MongoDB slow query COLLSCAN: collection scans and the missing index
Queries that used to return in tens of milliseconds now breach application timeouts. Read latency climbs while write throughput stays flat. In the MongoDB slow query log, you see planSummary: "COLLSCAN" attached to operations that should be indexed. A collection scan reads documents that will never be returned, wastes disk I/O, floods the WiredTiger cache with irrelevant data, and holds read tickets until the whole instance cascades into cache pressure.
The severity scales with collection size and the docsExamined:docsReturned ratio. A ratio of 1:1 is ideal. A ratio of 1000:1 means 999 of every 1000 documents read were discarded after comparison. On a collection with millions of documents, that is an active incident.
MongoDB surfaces collection scans in two places: the slow query log and the query planner. The default slowms threshold is 100 milliseconds. Operations exceeding this are written to the diagnostic log with their plan summary. The system profiler captures the same data when profiling is enabled.

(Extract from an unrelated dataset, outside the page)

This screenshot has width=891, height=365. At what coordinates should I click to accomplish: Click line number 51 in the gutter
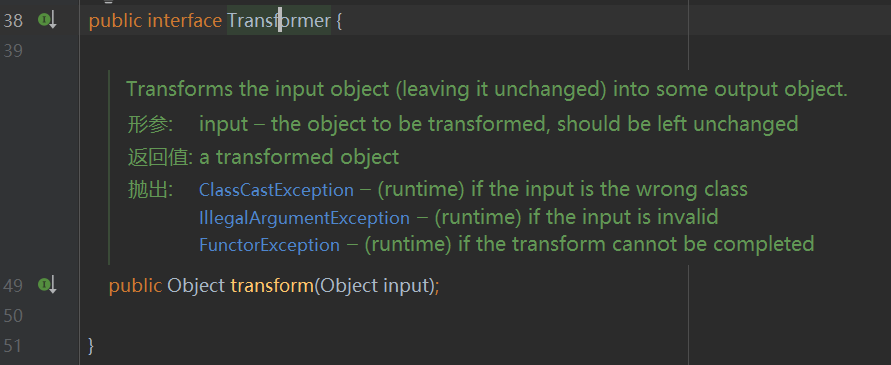click(x=13, y=345)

A COLLSCAN stage means MongoDB examined every document in the collection to answer the query. This happens when the query planner decides no existing index can satisfy the predicate efficiently. You will see it in explain("executionStats") output under winningPlan.stage, or in the planSummary field of slow query log entries and system.profile documents.
When a collection scan runs, two efficiency ratios degrade together. docsExamined:docsReturned climbs far above 1:1 because the server fetches and filters documents that do not match. keysExamined:docsReturned degrades as well. For a pure collection scan, keysExamined is zero while docsExamined is large. Both are primary signals of wasted work.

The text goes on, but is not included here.